London | November 04, 2009 4:11:51 PM IST
 

Two Brit women have claimed that they were forced to leave their jobs after sexist and racist Japanese bosses kept degrading them by passing lewd comments.

Maureen Murphy, a 55,000pounds-a-year senior analyst, and 37-year-old New Zealander Anna Francis, a director on 250,000 pounds who speaks fluent Japanese, are suing Nomura for 3million pounds for sex and race discrimination and unfair dismissal.

The pair worked in Asian equities sales at Lehman Brothers in London's Canary Wharf before the bank's spectacular collapse at the start of the economic crisis.

When Nomura, one of Japan's best-known investment banks, took over part of the business, the pair expected equally prominent roles, but their Japanese bosses withheld work and axed them within weeks because they were female and non-Japanese, they allege.

Nomura strenuously denies the allegations and insists the move was part of a fair redundancy process to reduce the size of the team by a quarter.

"This organisation is institutionally racist and sexist in the way it behaves," the Daily Express quoted the pair's barrister Michael Duggan as telling a Central London employment tribunal.
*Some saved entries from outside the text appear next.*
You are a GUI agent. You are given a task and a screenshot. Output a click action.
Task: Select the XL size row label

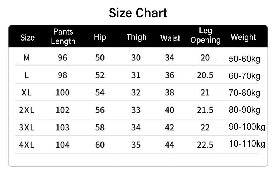point(26,92)
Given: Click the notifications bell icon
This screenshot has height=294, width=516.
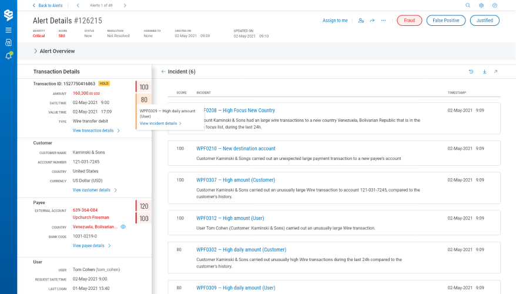Looking at the screenshot, I should tap(8, 56).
Murphy, of Islington, north London, also revealed that no one raised an eyebrow in a meeting at Nomura when a client used the word "honkers" to refer to a woman trader's breasts.

She also claims a male colleague told her "women belong at home cleaning the floor" and another said the key to cheating on wives was "not getting caught".
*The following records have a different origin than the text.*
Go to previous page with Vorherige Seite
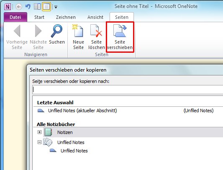 pyautogui.click(x=17, y=37)
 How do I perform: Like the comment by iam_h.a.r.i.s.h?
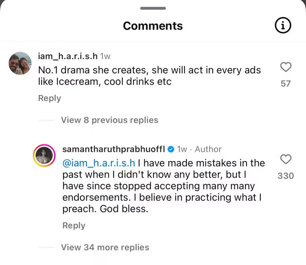coord(286,67)
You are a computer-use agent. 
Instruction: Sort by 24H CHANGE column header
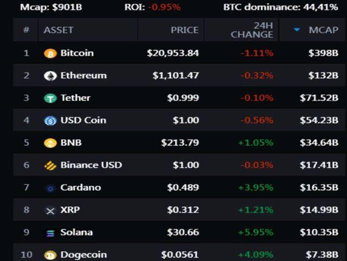(252, 30)
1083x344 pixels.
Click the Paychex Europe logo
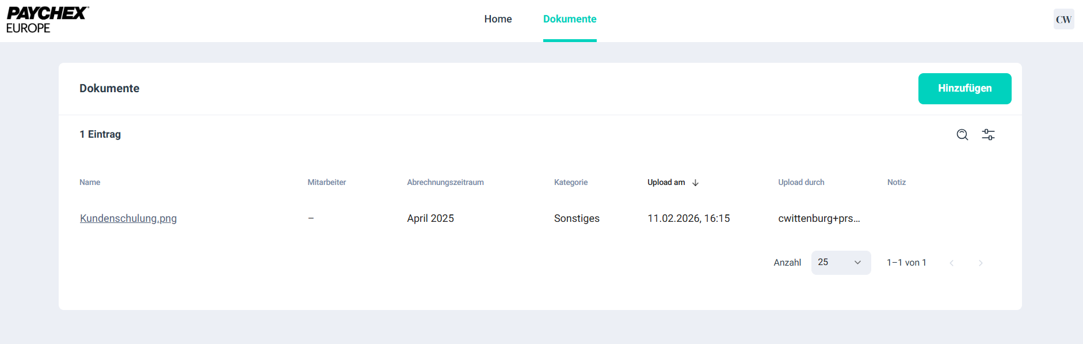pyautogui.click(x=47, y=20)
Giving evidence to the tribunal on November 3, Francis, of Paddington, west London, told how before the takeover she was working 60 hours a week, and earned 75,000 pounds a year plus a 175,000 pounds annual bonus.
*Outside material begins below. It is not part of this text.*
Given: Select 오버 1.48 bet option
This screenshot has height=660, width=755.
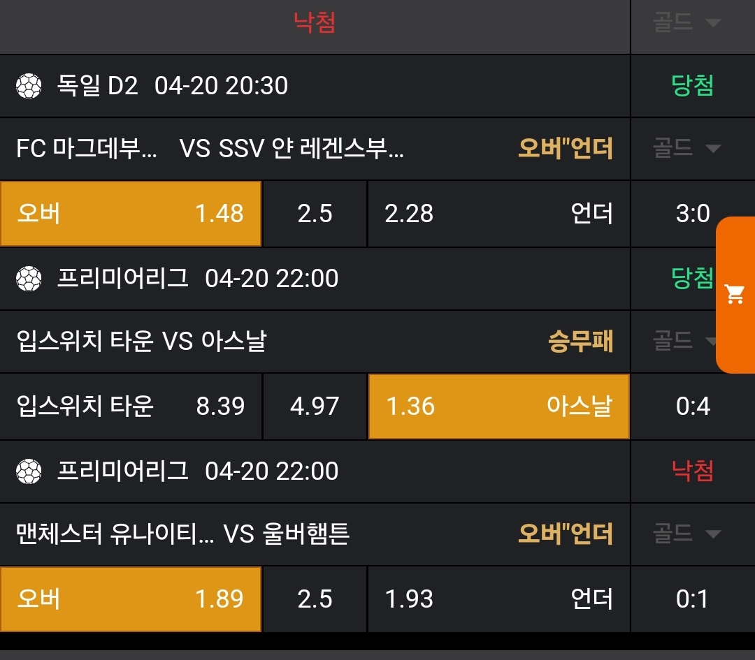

But after Nomura bought the bank's Asian equities operation last October, she said there was "obvious hostility" from Nomura staff for fear their roles would be usurped.

Francis claimed that in a conference call with up to 1,000 global peers, a male colleague humiliated her by saying: "Don't listen to her. She is just a Kiwi".

Each is seeking 1.5million pounds in compensation for loss of earnings and injury to feelings.

"Nomura maintains it acted fairly in the dismissal of Anna Francis and Maureen Murphy by reason of redundancy as part of a wider reorganisation following the Lehman Brothers acquisition," a bank spokesman said afterwards.